ISC2, the certification body in charge of the popular CISSP certification, recently estimated a cybersecurity professional shortage of around 3 million worldwide. This means that with the ever-evolving threat landscape, security pros are going to need to skill up and wear more hats than before. We have been used to securing systems and networks with best practices from ISO27001, NIST Cybersecurity Framework to even implementing Secure Software Development Lifecycles, information protection by access control etc., but all of this hasn’t really gone to the heart of the challenges we face today. Many of today’s attacks do indeed still occur from the traditional methods of phishing, poor security hygiene and lack of a security culture, but I think there are also just as many issues in the application and project development lifecycle when personal data is not embedded as “Privacy by Design; Privacy by Default”.  

From a security standpoint, data ethics has rarely been a key area of focus during the development lifecycle.
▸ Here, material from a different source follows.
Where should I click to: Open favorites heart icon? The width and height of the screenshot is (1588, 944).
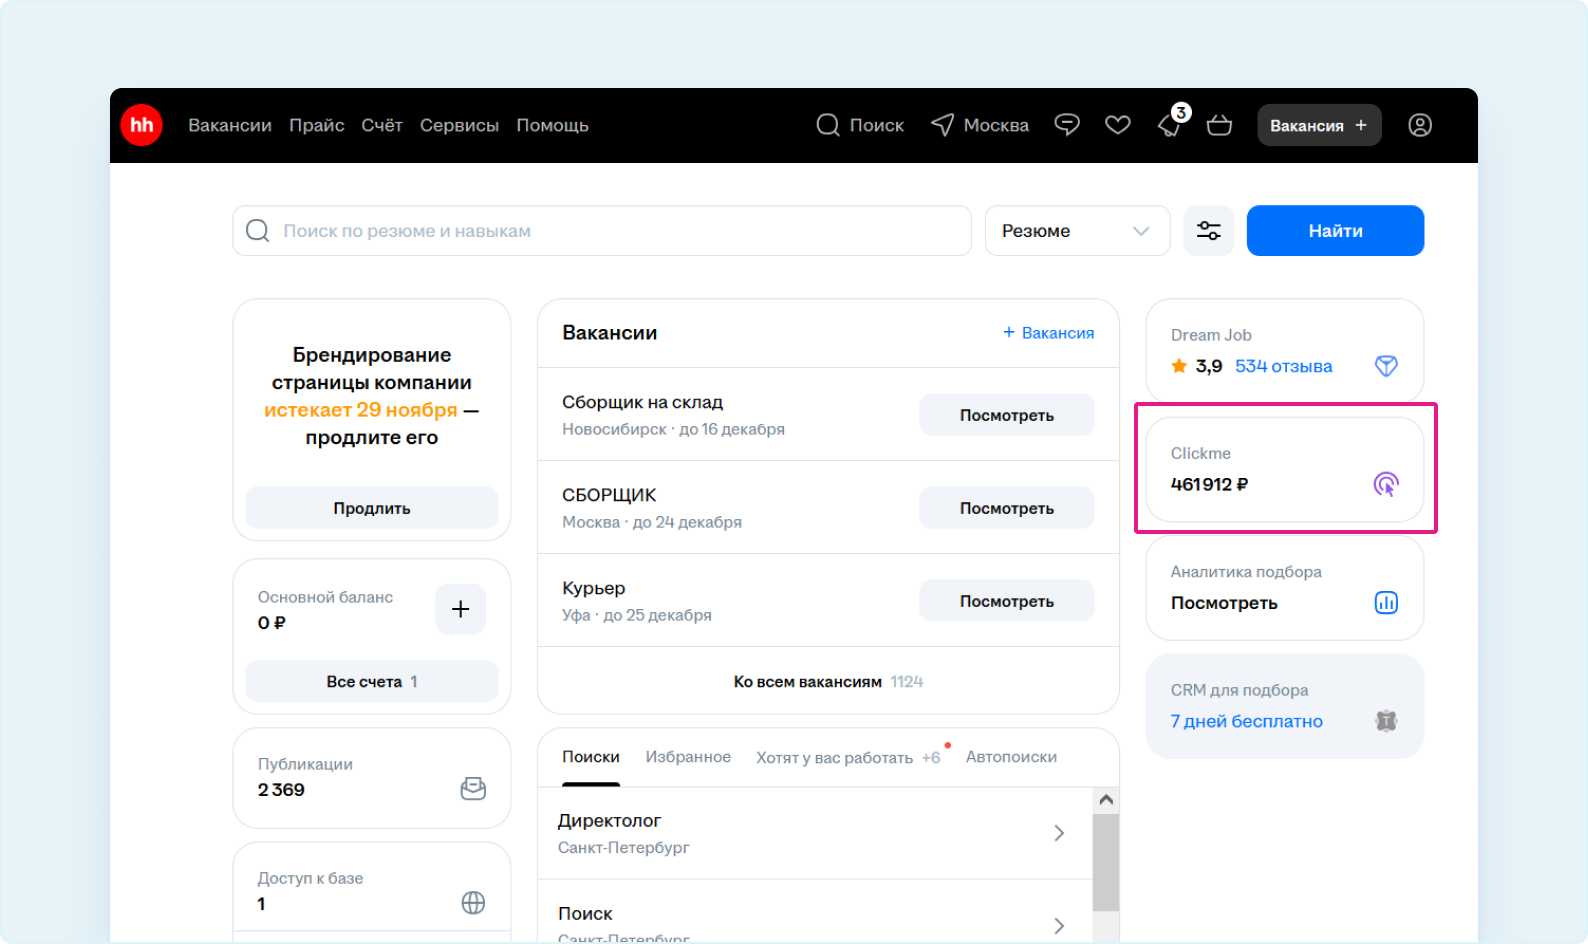(x=1117, y=125)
Ask yourself, how often during product development kick-off meetings have you had someone challenge the room about whether or not we should be even collecting that personal data field from the customer in the first place (otherwise known as personal identifiable information AKA “PII”). Businesses have been all about “Big Data” and thus, collecting as much data as possible to perform analysis and profiling of customers’ and their behaviours, with the ultimate goal of being able to serve more accurate and timely content to drive sales. With the pace at which apps are being developed, the concern is that privacy and ethics are shelved to make way for product delivery and profit. Don’t get me wrong – businesses do need to make profit, and in turn helps to drive the economy, but it doesn’t mean that it needs to be at the cost of data privacy. 
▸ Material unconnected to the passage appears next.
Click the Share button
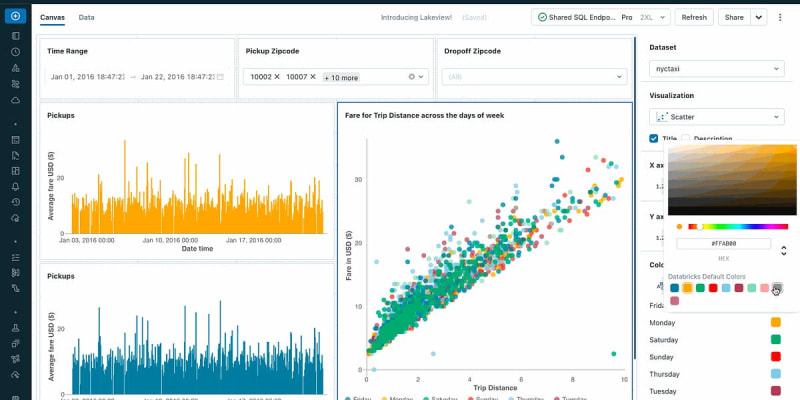 [x=734, y=17]
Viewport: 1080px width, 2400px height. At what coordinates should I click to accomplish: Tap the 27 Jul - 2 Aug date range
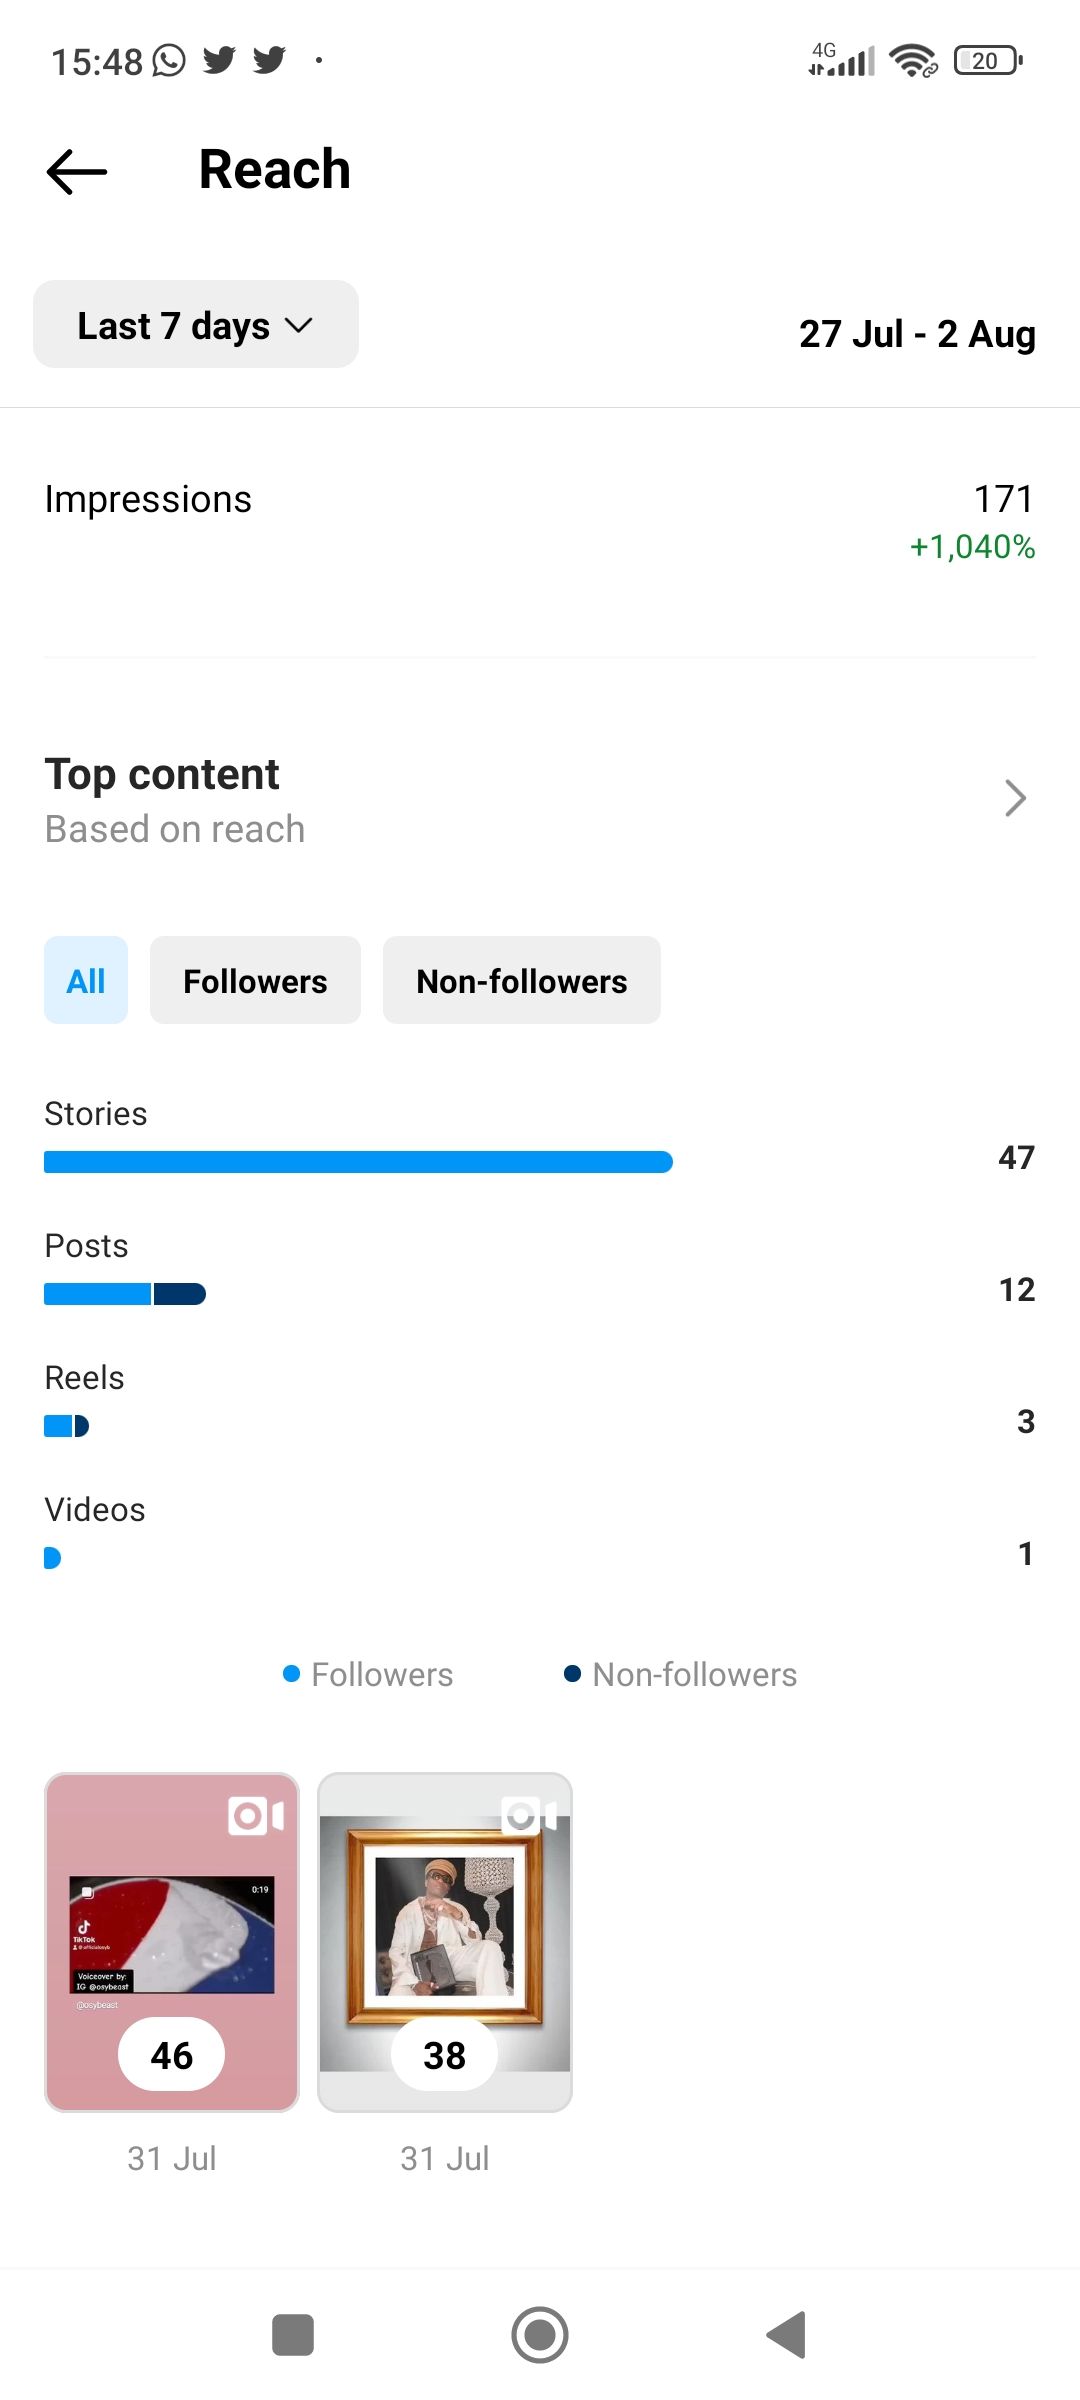coord(916,335)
Both security and privacy can work well hand-in-hand if the right strategy and frameworks are used to help bridge the discussions between cross-functional teams. The NIST Privacy Framework in development can be used to help bridge legal and tech teams as per the blog here, but there are also other new frameworks, such as the NIST Special Publication (SP) 800-37 Revision 2, Risk Management Framework for Information Systems and Organizations: A System Life Cycle Approach for Security and Privacy, which can be a good framework for bridging ALL departments, as it brings it all together to look at security and privacy from a risk perspective for the organization as a whole. This can help with driving a privacy and security culture in the organization. 
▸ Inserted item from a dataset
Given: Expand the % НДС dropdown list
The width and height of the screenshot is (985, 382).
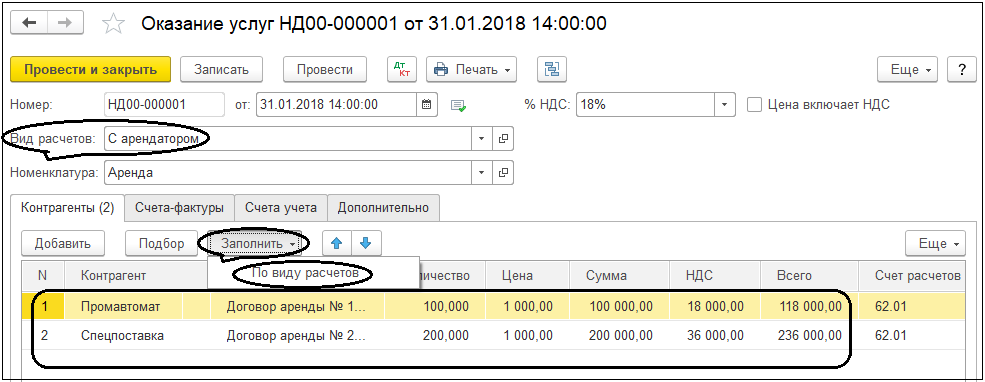Looking at the screenshot, I should click(x=725, y=105).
The General Data Protection Regulation (GDPR) also has a good over-arching view on privacy by design and default, with requirements such as data minimalization, requirements  over the need for clarity over data Controllers and Processors, and through its Articles, outlines how organizations need to be upholding the rights of the customers you are collecting the data from. The challenge is in the implementation. From a practical perspective, it is not easy to take such concepts and for legal to simply tell the tech teams to implement this. They may have had legacy systems where it was designed and implemented decades ago, where transaction data includes unmasked PII data, or it could be companies who never thought to review database schemas during the design phase, to ensure that only necessary personal information was collected; the examples could go on. The challenge is understanding the issue from both perspectives. So indeed, it will take some time for companies to review legacy systems, but for new projects, security pros should take this opportunity to look at application and system development with a new eye, and embrace new security and privacy frameworks to help guide their cross-functional teams. 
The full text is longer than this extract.